About this exercise:
The line containing "The image size is (848, 562)." marks the start; extract exactly from it through the last line of the entries, and omit any pictures.

Stored data:

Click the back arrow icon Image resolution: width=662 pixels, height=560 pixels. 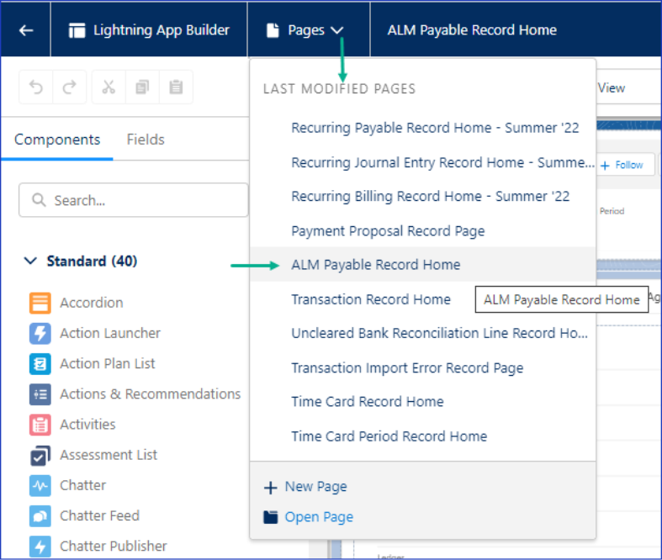pos(26,30)
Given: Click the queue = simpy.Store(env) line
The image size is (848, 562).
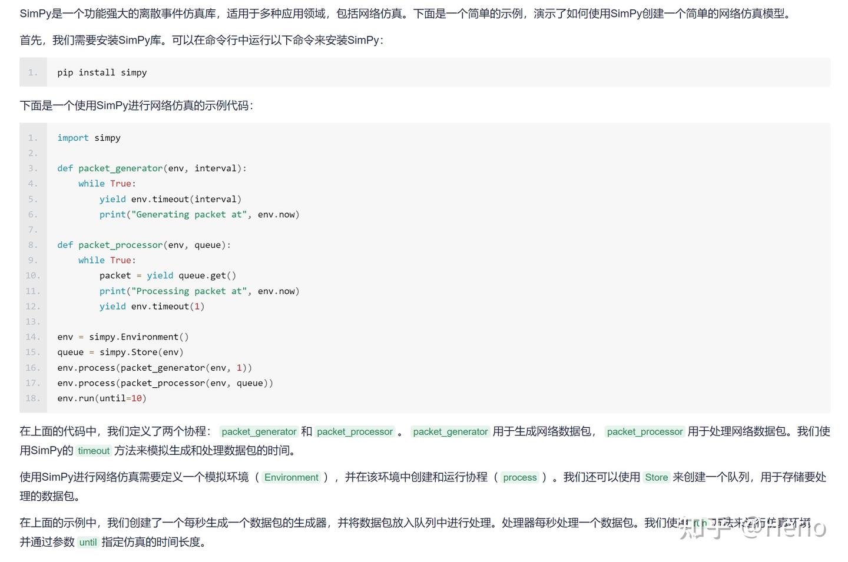Looking at the screenshot, I should pyautogui.click(x=120, y=352).

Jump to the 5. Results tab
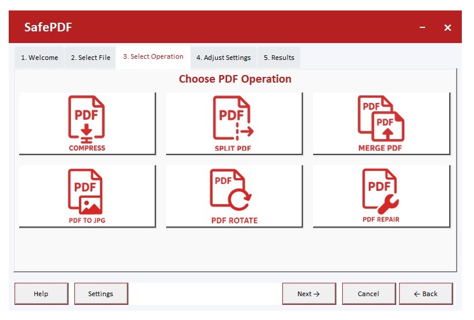[279, 58]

Exercise solution:
The image size is (848, 562).
Looking at the screenshot, I should pyautogui.click(x=120, y=352).

Jump to the 5. Results tab
[279, 58]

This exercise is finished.